Habitación 219

13 de enero 2023
Actualizada: 18 de junio 2024

El pasado día 22 de diciembre falleció mi madre, Sarab>. Ella padeció muchísimo hasta el último de sus días, más de lo que cualquiera quisiera padecer en circunstancias similares

El pasado día 22 de diciembre falleció mi madre, Sara. Ella padeció muchísimo hasta el último de sus días, más de lo que cualquiera quisiera padecer en circunstancias similares.

Es a causa de esta pérdida que ahora duermo regular. A veces me escudo en el pasado, transito lánguidamente por el presente y, sin saber muy bien el porqué, me duelo por un futuro que ya no puede ser a su lado. Y es que cuando muere una madre algo de nosotros también desaparece, sucumbe una parte fundamental de nosotros mismos, un sentimiento que sabes que jamás tendrá posibilidades de revivir para volver a acariciarte.

Los primeros síntomas de lo que estaba por venir se iniciaron a finales del mes de julio del año pasado. Después de varias pruebas médicas se llegó a la conclusión de que "el bicho" -el cáncer- estaba completamente extendido por varios órganos vitales y que la única vía factible para aquella catástrofe sería únicamente la de los cuidados paliativos.

Sara llegó a Pontevedra a finales de los años 70. Lo cierto es que nunca se acostumbró a la cotidianidad de la Villa del Lérez, ya que provenía de una pequeña aldea de Ourense donde el tiempo pasaba curiosamente despacio y el sonido más común era el de los cuervos aleteando por encima de los tejados de las casas. A día de hoy en esa aldea del ayuntamiento de Maside quedan apenas una docena de vecinos, ya no hay niños ni jóvenes, aunque los cuervos y sus hábitos revoloteadores siguen siendo los mismos.

Mi madre falleció sin saber hablar castellano. Ella y su lengua materna, el gallego, se presentaban en sociedad como una misma persona. Al inicio, recién llegada a Pontevedra, esta "peculiaridad" le supuso algún que otro quebradero de cabeza. Incluso parte de su familia política -urbanitas relamidos y bien acicalados con mentón altanero- le hacían burlas soterradas, sutiles, tratándola de paleta e inculta.

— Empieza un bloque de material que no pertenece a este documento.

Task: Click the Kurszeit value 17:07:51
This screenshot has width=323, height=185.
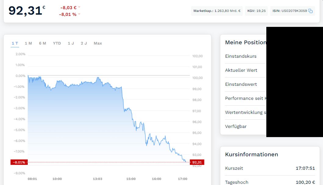Action: coord(305,168)
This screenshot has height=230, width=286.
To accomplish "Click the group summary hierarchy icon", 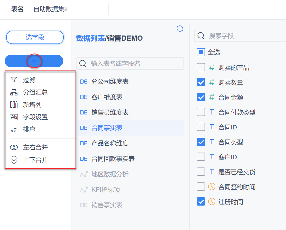I will [x=14, y=92].
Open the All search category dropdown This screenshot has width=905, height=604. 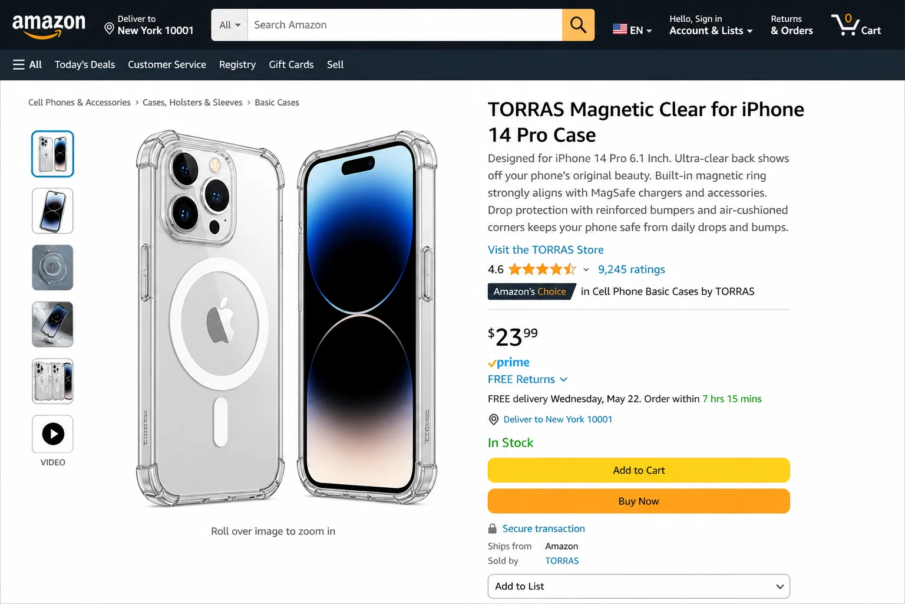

En mi detenida observación de las cosas por aquel entonces como niño, esta actitud barriobajera hizo en mí mella, porque al tiempo que mi madre se sonrojaba ante las guasas y resolvía guardar silencio cual condición que ostenta una devota cristiana, en mí interior iba medrando un estado de desprecio absoluto hacia esa insana raza de individuos que ven en el débil o en el indefenso una carnaza perfecta donde poder encajar todo tipo de menosprecios.

Más tarde, a partir del mes de octubre, las idas y venidas al hospital en ambulancia se hicieron demasiado frecuentes. Varías sesiones de radioterapia para cauterizar la herida tumoral y sangrante situada en el medio y medio del estómago estaban haciendo que mi madre se fuese mermando a pasos agigantados. Poco a poco, aparte de perder abundante sangre a causa de dicha llaga, ella tampoco lograba tolerar el alimento sólido, algo que provocó que en cosa de 4 meses llegase a perder 30 y tantos kilos de peso. Pero mi madre luchó hasta el último de sus días, pese al padecimiento extremo, pese a saber la seria realidad de su diagnóstico, pese a la falta de fuerzas físicas y mentales…

Finalmente, Sara falleció en la habitación 219 del Hospital Miguel Domínguez de Pontevedra a las 13.30 horas de un jueves anémico y pluvioso. Abandonó este mundo habiendo peleado como la mujer empoderada que siempre había sido; un ultimo resuello y enseguida la llegada del halo blanquecino sobre su cuerpo sin vida nos indicó a los que estábamos a su lado que todo había llegado a su fin, que la reyerta contra la desalmada enfermedad había concluido.

Mientras escribo estas líneas con un nudo en la garganta, pienso en mi madre con total y absoluto orgullo, como un ejemplo a seguir para todas las personas que en estos momentos están luchando infatigablemente contra cualquier grave enfermedad.

Y soy consciente de que una madre es el primer amor verdadero de un hijo, y que un hijo, es el último amor verdadero de una madre.